Der BZ-Bericht über die am Dienstag, dem 17. März, abgehaltene Versammlung auf dem Brink offenbart eine Reihe von Einzelheiten, die den Artikeln vom Vortag (siehe den Beitrag Der Kapp-Putsch (Teil I)) nicht zu entnehmen waren:
Die aus sechs Personen bestehende Exekutive hatte „vom hiesigen [d.h. Bergedorfer] Magistrat und vom Sander Gemeindevorstand die politischen Machtbefugnisse“ erhalten – also für beide Gemeinden, deren Parlamentarier jeweils (im Gegensatz zur Hamburgischen Bürgerschaft) nicht beteiligt worden waren.
Die Exekutive erließ drei Bekanntmachungen, von denen nur die dritte in der BZ veröffentlicht wurde (dazu unten mehr). In den Bekanntmachungen Nr. 1 oder Nr. 2 wird eine Beschlagnahme von Waffen und Munition im Privatbesitz angeordnet worden sein, um damit eine (in der BZ vorher nicht erwähnte) „Sicherheitswehr“ auszurüsten, die (ähnlich wie in Hamburg) aus freiwilligen Mitgliedern der die Putschabwehr tragenden Parteien SPD, DDP und USP bestand, aber noch weiterer Freiwilliger bedurfte.
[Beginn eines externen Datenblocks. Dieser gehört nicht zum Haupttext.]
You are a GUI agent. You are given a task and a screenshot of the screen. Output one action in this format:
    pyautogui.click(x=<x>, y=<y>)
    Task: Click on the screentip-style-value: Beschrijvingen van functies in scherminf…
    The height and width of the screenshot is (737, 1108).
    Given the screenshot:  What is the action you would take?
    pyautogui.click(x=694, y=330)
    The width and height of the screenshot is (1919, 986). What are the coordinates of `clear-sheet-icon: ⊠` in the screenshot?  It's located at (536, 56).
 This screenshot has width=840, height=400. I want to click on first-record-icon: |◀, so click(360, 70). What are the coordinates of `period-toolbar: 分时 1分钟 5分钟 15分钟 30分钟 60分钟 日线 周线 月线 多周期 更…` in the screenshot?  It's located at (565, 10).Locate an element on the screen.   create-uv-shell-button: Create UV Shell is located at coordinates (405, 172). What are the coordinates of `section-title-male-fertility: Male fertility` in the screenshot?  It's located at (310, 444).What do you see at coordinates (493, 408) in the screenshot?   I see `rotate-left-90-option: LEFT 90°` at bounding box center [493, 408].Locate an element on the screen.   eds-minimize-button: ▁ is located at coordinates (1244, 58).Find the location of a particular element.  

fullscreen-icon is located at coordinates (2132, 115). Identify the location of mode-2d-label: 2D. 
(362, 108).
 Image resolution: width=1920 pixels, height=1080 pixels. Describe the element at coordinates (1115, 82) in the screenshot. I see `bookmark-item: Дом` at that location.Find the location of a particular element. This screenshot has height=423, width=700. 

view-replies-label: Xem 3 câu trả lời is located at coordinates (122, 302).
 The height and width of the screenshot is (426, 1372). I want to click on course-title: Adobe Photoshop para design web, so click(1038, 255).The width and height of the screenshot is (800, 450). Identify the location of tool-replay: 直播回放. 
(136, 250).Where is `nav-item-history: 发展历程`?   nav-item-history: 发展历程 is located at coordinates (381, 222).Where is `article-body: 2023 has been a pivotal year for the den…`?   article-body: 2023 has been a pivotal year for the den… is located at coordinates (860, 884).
Diese Sicherheitswehr durfte nach der plakatierten Bekanntmachung von Bürgermeister Wiesner und Gemeindevorsteher Krell vom 14. März, die die BZ pikanterweise erst am 18. März druckte, sogar im Auftrag der Exekutive Haussuchungen vornehmen, was sie auch tat und was sofort den Bürgervertreter und Rechtsanwalt Kellinghusen auf den Plan rief: er wollte Meldungen all derer sammeln, die von Hausdurchsuchungen betroffen waren, um ein „gemeinsames Vorgehen gegen diese Ungesetzlichkeit“ erreichen – was daraus wurde, ist unbekannt.
Die Putschtage gingen in Bergedorf ohne Blutvergießen zu Ende, obwohl sich hier und in Wohltorf ein Trupp Baltikum-Kämpfer mit 15 Mann und sechs Maschinengewehren verschanzt hatte, wie Markus Drenkhaus in Bergedorf im Gleichschritt, S. 11-27, hier S. 12, schreibt, und ihnen die Bergedorfer Einwohnerwehr, wie Drenkhaus sie nennt, gegenüberstand. Was aus den Soldaten wurde, ist unbekannt. Vermutlich standen sie in Verbindung mit den im Süderelberaum putschenden Baltikumtruppen, die in Harburg erst nach schweren Kämpfen mit der dortigen Einwohnerwehr und dem dortigen Pionierbataillon (so Hans-Dieter Loose, S. 88, siehe auch BZ vom 16. März) gestoppt werden konnten.
Die nebenstehende Bekanntmachung Nr. 3 der Exekutive Bergedorf-Sande ist inhaltlich nicht aufregend: auch die Schulen sollten wieder ihren Betrieb aufnehmen. Aber man erfährt aus dieser Kleinanzeige weitere zwei Namen der Exekutiv-Mitglieder: Ernst Otto (vermutlich aus Sande, Handlungsgehilfe, Schulstraße 39, ansonsten unbekannt) und Ernst Henning, bei dem es sich nur um den 1931 von Nationalsozialisten hinterhältig ermordeten Ernst Henning handeln kann. Dieses Faktum ist Alfred Dreckmann (S. 73) offenbar entgangen: er bezeichnet Henning schon für 1919 als KPD-Mitglied – Henning muss aber einer der beiden USP-Männer in der Exekutive gewesen sein; einen KPD-Mann in der Exekutive hätten SPD und DDP wohl auch nicht akzeptiert.
Dass in diesen Putschtagen Pastor Behrmann als Streikbrecher das Stellwerk der Bahn bediente, wie Dreckmann (a.a.O., S. 17) schreibt, ist schlicht falsch, wie auch aus einer ein Jahr älteren Schrift von Elke und Alfred Dreckmann hervorgeht („Ernst Henning – Vorbild und Mahnung“, Hrsg: DKP Kreis Bergedorf, März 1981, im Bestand des Kultur- und Geschichtskontors): dort zitieren sie aus einer Bürgerschaftsrede Ernst Hennings von 1928, dass diese Aktion während des Eisenbahnerstreiks 1922 stattfand.
Aber das ist Krümelfegerei – entscheidend ist, dass der Putsch abgewehrt und die demokratische Ordnung wiederhergestellt werden konnte. Die „Exekutive Bergedorf-Sande“ gab ihre Waffen wieder ab und löste sich auf.